Fermented foods such as kimchi contain microbes that are also found in the human microbiome.Credit: Chung Sung-Jun/Getty

Micro-food-ome shows you are what you eat

Scientists sequenced microbial DNA from nearly 2,000 foods, including fermented favourites such as Gorgonzola cheese, sauerkraut, kefir and kimchi. About half the microbes the researchers identified were new. Pulque — a sour agave wine drunk in Mexico — was especially rich in this microbial dark matter, as were African palm wine and cheese brine. And a small percentage of people’s gut microbiome matched what was found in food — either because of what they ate or because of some instance in the past when food microbes became established in peoples’ guts.

Nature | 4 min read

Reference: Cell paper

The newest bits of our brains age first

Regions of the human brain that are the last to mature, such as parts of the frontal lobe, are the first to show signs of ageing, a theory known as ‘last in, first out’. New research shows that some of these regions are also the ones that evolved most recently — those linked to decision-making and self-control. The results tend to support the “important hypothesis that our cortical expansion came at the price of age-related decline”, says neuroscientist Rogier Mars.

Nature | 4 min read

Features & opinion

How pregnancy transforms the brain

The stereotypical idea of ‘baby brain’ — cognitive issues linked to pregnancy and birth — is pervasive across many societies, but the scientific study of what having a baby does to the brain is still in its infancy. Early evidence seems to show that numerous brain structures shrink during the process — with some bits bouncing back completely and some not. In particular, changes affect a circuit called the default mode network, and correlate with the strength of the mother–infant attachment. Researchers emphasize that shrinkage doesn’t mean a deficit: it’s unlikely that neurons are being lost and most researchers favour the view that shrinkage reflects a refinement of neural functions.

Nature | 9 min read

‘Mobesity’ is hobbling electric cars

‘Mobesity’ — the increasing size of vehicles, particularly electric SUVs — is reducing the benefits of the rise of electric cars, argues sustainable-travel researcher Christian Brand. “Larger, heavier and often more powerful electric vehicles not only require more resources to build — thereby increasing their environmental footprint — but also undermine the potential gains from electrification due to their greater energy consumption and associated emissions across the vehicle and fuel lifecycles,” writes Brand. He calls for a nuanced approach that combines policy intervention, technological innovation and shifts in consumer behaviour.
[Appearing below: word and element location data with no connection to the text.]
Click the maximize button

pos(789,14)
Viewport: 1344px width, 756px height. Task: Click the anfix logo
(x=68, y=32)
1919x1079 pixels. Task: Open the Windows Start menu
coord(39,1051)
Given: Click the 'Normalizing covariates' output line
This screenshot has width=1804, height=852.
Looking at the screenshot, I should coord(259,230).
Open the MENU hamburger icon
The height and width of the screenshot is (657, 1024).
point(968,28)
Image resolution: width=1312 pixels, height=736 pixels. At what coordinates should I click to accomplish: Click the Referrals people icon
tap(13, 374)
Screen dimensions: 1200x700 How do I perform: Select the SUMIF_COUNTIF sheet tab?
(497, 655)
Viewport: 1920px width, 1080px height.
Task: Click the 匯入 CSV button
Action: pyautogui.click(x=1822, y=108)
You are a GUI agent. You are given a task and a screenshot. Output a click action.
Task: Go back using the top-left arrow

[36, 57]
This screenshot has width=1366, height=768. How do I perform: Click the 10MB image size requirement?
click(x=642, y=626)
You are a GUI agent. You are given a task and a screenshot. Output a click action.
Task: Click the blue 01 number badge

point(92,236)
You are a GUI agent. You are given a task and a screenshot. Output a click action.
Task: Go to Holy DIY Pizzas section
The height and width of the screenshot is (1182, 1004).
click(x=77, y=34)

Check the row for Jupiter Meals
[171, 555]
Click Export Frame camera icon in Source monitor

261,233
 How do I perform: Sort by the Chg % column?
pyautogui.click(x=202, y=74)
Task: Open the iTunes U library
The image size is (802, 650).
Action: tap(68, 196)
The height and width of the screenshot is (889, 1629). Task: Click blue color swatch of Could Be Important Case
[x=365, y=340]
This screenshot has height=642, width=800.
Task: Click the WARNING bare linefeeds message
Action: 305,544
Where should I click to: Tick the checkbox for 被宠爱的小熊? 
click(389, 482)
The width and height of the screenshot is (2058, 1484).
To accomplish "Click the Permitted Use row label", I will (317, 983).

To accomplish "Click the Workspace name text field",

Nature Energy | 4 min read

Futures: Denebian Glamour’s hot or not

Discover what’s in and out of fashion for the Galaxy, from the ridiculous to the sublime, in the latest short story for Nature’s Futures series.

Nature | 6 min read

Video: How fish hear directionally

Fish can locate the source of sounds underwater, but exactly how they do this has been a mystery. Now, using a specialist set-up, a team of researchers have demonstrated that some fish can independently detect two components of a sound wave — pressure and particle motion — and combine this information to localize a sound source.

Nature | 4 min video

Reference: Nature paper

QUOTE OF THE DAY

“In a world where 29% of the global population is moderately or severely food insecure, the fact that food loss and waste amounts to about one third (or 1.3 billion tonnes) of the total food produced is hard to swallow.”

Much of food is lost before it gets to consumers, or wasted after. The issue is central to the food systems crisis we are living through today — depleting natural resources, contributing to climate change and hindering food security. A Nature Food editorial (4 min read) introduces a new collection of articles and research that elucidates the challenges and potential solutions.